WORK TO COMPLETE
Retype the records below exactly as they appear.
━━━━━━
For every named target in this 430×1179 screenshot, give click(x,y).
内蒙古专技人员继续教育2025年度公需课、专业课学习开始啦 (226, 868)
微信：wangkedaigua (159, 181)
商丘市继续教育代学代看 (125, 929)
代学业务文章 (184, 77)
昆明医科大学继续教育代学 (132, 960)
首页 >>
━━━━━━
OUTPUT BELOW
For every named target in this 430×1179 screenshot, give click(x,y).
内蒙古专技人员继续教育2025年度公需课、专业课学习开始啦 (226, 868)
微信：wangkedaigua (159, 181)
商丘市继续教育代学代看 (125, 929)
代学业务文章 (184, 77)
昆明医科大学继续教育代学 (132, 960)
首页 >>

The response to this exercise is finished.